_What you will do_
All of the data is to be copied without a single change.

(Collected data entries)
[Start of Attachment]

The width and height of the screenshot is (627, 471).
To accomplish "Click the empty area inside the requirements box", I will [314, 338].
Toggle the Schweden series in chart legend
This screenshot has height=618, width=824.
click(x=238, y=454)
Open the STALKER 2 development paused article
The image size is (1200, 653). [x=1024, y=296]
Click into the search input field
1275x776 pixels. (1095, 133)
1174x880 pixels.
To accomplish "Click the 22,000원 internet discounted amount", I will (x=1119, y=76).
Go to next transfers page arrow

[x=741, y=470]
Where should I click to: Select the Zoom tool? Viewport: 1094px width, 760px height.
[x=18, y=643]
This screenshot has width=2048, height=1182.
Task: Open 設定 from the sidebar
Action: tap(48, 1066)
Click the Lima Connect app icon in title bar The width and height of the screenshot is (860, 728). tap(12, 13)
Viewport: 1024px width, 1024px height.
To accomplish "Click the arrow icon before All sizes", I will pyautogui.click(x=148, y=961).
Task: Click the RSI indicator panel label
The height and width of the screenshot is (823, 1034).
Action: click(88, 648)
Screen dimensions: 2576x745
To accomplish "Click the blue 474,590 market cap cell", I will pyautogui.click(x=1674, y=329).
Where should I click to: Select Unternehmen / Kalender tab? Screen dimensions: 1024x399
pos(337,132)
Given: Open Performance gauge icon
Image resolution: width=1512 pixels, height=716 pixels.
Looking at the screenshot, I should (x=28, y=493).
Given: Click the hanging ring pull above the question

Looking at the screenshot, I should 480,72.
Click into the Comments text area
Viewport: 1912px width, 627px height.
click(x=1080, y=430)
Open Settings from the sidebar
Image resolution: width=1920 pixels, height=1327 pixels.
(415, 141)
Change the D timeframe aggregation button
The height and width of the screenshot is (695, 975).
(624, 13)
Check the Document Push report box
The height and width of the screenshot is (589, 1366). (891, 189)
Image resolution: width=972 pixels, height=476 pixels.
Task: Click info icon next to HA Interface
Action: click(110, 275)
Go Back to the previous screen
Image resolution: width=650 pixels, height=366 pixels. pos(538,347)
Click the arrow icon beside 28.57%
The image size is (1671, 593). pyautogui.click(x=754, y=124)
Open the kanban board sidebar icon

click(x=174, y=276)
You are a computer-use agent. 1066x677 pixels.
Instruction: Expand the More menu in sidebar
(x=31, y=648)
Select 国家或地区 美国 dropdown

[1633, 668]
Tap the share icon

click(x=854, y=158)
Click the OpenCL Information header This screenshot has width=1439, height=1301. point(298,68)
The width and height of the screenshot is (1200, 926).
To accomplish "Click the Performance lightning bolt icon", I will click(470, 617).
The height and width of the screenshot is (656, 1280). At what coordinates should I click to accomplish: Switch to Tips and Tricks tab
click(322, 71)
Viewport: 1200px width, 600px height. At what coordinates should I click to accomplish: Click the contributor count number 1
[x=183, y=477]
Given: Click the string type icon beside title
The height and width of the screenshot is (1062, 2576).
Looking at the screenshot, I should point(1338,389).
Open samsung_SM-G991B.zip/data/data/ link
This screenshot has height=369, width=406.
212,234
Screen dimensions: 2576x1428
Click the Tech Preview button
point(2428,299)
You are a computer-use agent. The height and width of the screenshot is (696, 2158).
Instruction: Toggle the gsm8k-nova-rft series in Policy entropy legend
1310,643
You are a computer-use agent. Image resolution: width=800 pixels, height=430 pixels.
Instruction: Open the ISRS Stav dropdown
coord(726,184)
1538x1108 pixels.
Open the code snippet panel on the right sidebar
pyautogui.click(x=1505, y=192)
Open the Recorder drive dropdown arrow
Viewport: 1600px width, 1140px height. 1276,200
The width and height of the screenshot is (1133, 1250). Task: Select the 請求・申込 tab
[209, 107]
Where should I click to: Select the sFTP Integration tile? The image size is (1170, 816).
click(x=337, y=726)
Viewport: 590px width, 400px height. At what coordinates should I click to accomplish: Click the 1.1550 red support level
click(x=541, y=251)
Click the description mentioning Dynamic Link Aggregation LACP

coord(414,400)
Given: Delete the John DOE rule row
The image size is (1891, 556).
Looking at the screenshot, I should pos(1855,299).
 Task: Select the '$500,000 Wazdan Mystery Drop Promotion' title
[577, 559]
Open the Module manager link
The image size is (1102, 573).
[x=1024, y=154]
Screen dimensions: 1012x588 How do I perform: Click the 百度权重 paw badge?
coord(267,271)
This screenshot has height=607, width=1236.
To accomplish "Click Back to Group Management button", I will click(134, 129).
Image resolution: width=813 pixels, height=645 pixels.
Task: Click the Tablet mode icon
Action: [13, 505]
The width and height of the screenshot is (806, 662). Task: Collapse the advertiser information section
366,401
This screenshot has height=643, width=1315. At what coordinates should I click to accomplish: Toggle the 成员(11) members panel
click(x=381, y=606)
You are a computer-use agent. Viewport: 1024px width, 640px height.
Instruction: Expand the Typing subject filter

[End of Attachment]

_Result of this task_
The width and height of the screenshot is (627, 471).
To accomplish "Click the empty area inside the requirements box", I will [314, 338].
Toggle the Schweden series in chart legend
This screenshot has height=618, width=824.
click(x=238, y=454)
Open the STALKER 2 development paused article
The image size is (1200, 653). [x=1024, y=296]
Click into the search input field
1275x776 pixels. (1095, 133)
1174x880 pixels.
To accomplish "Click the 22,000원 internet discounted amount", I will (x=1119, y=76).
Go to next transfers page arrow

[x=741, y=470]
Where should I click to: Select the Zoom tool? Viewport: 1094px width, 760px height.
[x=18, y=643]
This screenshot has width=2048, height=1182.
Task: Open 設定 from the sidebar
Action: tap(48, 1066)
Click the Lima Connect app icon in title bar The width and height of the screenshot is (860, 728). tap(12, 13)
Viewport: 1024px width, 1024px height.
To accomplish "Click the arrow icon before All sizes", I will pyautogui.click(x=148, y=961).
Task: Click the RSI indicator panel label
The height and width of the screenshot is (823, 1034).
Action: click(88, 648)
Screen dimensions: 2576x745
To accomplish "Click the blue 474,590 market cap cell", I will pyautogui.click(x=1674, y=329).
Where should I click to: Select Unternehmen / Kalender tab? Screen dimensions: 1024x399
pos(337,132)
Given: Open Performance gauge icon
Image resolution: width=1512 pixels, height=716 pixels.
Looking at the screenshot, I should (x=28, y=493).
Given: Click the hanging ring pull above the question

Looking at the screenshot, I should 480,72.
Click into the Comments text area
Viewport: 1912px width, 627px height.
click(x=1080, y=430)
Open Settings from the sidebar
Image resolution: width=1920 pixels, height=1327 pixels.
(415, 141)
Change the D timeframe aggregation button
The height and width of the screenshot is (695, 975).
(624, 13)
Check the Document Push report box
The height and width of the screenshot is (589, 1366). (891, 189)
Image resolution: width=972 pixels, height=476 pixels.
Task: Click info icon next to HA Interface
Action: click(110, 275)
Go Back to the previous screen
Image resolution: width=650 pixels, height=366 pixels. pos(538,347)
Click the arrow icon beside 28.57%
The image size is (1671, 593). pyautogui.click(x=754, y=124)
Open the kanban board sidebar icon

click(x=174, y=276)
You are a computer-use agent. 1066x677 pixels.
Instruction: Expand the More menu in sidebar
(x=31, y=648)
Select 国家或地区 美国 dropdown

[1633, 668]
Tap the share icon

click(x=854, y=158)
Click the OpenCL Information header This screenshot has width=1439, height=1301. point(298,68)
The width and height of the screenshot is (1200, 926).
To accomplish "Click the Performance lightning bolt icon", I will click(470, 617).
The height and width of the screenshot is (656, 1280). At what coordinates should I click to accomplish: Switch to Tips and Tricks tab
click(322, 71)
Viewport: 1200px width, 600px height. At what coordinates should I click to accomplish: Click the contributor count number 1
[x=183, y=477]
Given: Click the string type icon beside title
The height and width of the screenshot is (1062, 2576).
Looking at the screenshot, I should point(1338,389).
Open samsung_SM-G991B.zip/data/data/ link
This screenshot has height=369, width=406.
212,234
Screen dimensions: 2576x1428
Click the Tech Preview button
point(2428,299)
You are a computer-use agent. The height and width of the screenshot is (696, 2158).
Instruction: Toggle the gsm8k-nova-rft series in Policy entropy legend
1310,643
You are a computer-use agent. Image resolution: width=800 pixels, height=430 pixels.
Instruction: Open the ISRS Stav dropdown
coord(726,184)
1538x1108 pixels.
Open the code snippet panel on the right sidebar
pyautogui.click(x=1505, y=192)
Open the Recorder drive dropdown arrow
Viewport: 1600px width, 1140px height. 1276,200
The width and height of the screenshot is (1133, 1250). Task: Select the 請求・申込 tab
[209, 107]
Where should I click to: Select the sFTP Integration tile? The image size is (1170, 816).
click(x=337, y=726)
Viewport: 590px width, 400px height. At what coordinates should I click to accomplish: Click the 1.1550 red support level
click(x=541, y=251)
Click the description mentioning Dynamic Link Aggregation LACP

coord(414,400)
Given: Delete the John DOE rule row
The image size is (1891, 556).
Looking at the screenshot, I should pos(1855,299).
 Task: Select the '$500,000 Wazdan Mystery Drop Promotion' title
[577, 559]
Open the Module manager link
The image size is (1102, 573).
[x=1024, y=154]
Screen dimensions: 1012x588 How do I perform: Click the 百度权重 paw badge?
coord(267,271)
This screenshot has height=607, width=1236.
To accomplish "Click Back to Group Management button", I will click(134, 129).
Image resolution: width=813 pixels, height=645 pixels.
Task: Click the Tablet mode icon
Action: [13, 505]
The width and height of the screenshot is (806, 662). Task: Collapse the advertiser information section
366,401
This screenshot has height=643, width=1315. At what coordinates should I click to accomplish: Toggle the 成员(11) members panel
click(x=381, y=606)
You are a computer-use agent. Viewport: 1024px width, 640px height.
Instruction: Expand the Typing subject filter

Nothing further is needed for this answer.